### Description of the task
Your reply should reproduce all the data below exactly while excluding the pictures.
Record set START
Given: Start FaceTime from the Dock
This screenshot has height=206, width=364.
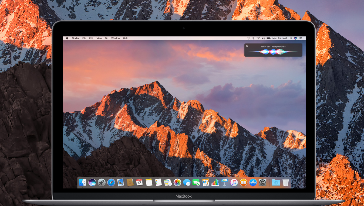Looking at the screenshot, I should coord(197,183).
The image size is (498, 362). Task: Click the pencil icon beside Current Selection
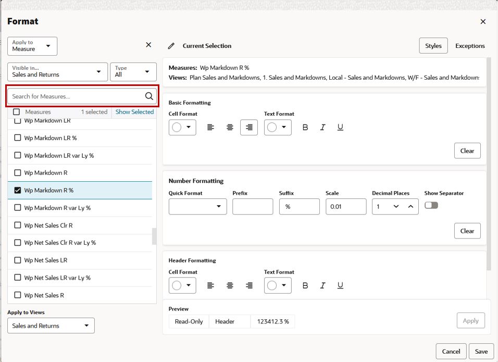coord(171,46)
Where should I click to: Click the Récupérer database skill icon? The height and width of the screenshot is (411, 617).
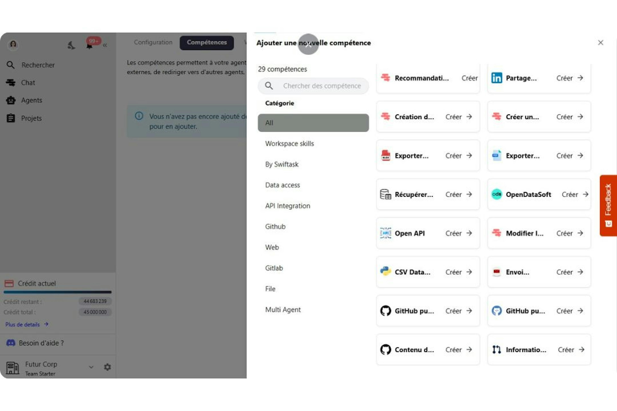coord(386,194)
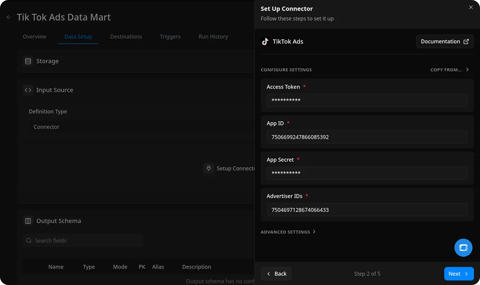
Task: Select the Triggers tab
Action: 170,37
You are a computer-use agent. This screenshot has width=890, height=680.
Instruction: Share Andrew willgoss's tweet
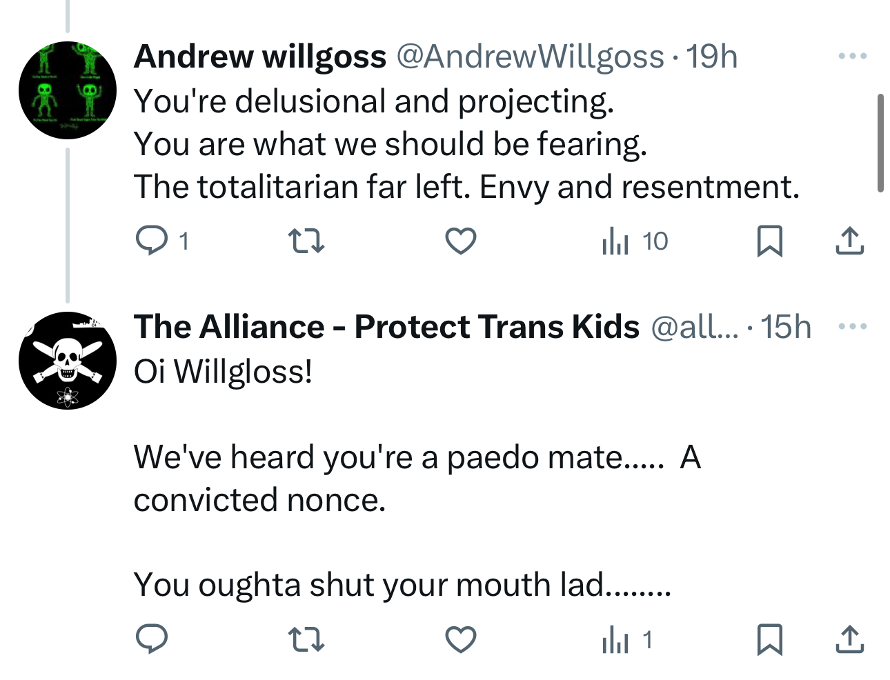(x=849, y=241)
Record set END
### Your solution
Given: Start FaceTime from the Dock
This screenshot has height=206, width=364.
Looking at the screenshot, I should coord(197,183).
The image size is (498, 362). Task: Click the pencil icon beside Current Selection
coord(171,46)
Where should I click to: Click the Récupérer database skill icon? The height and width of the screenshot is (411, 617).
coord(386,194)
Task: Select the Triggers tab
Action: 170,37
You are a computer-use agent. This screenshot has width=890, height=680.
Instruction: Share Andrew willgoss's tweet
(x=849, y=241)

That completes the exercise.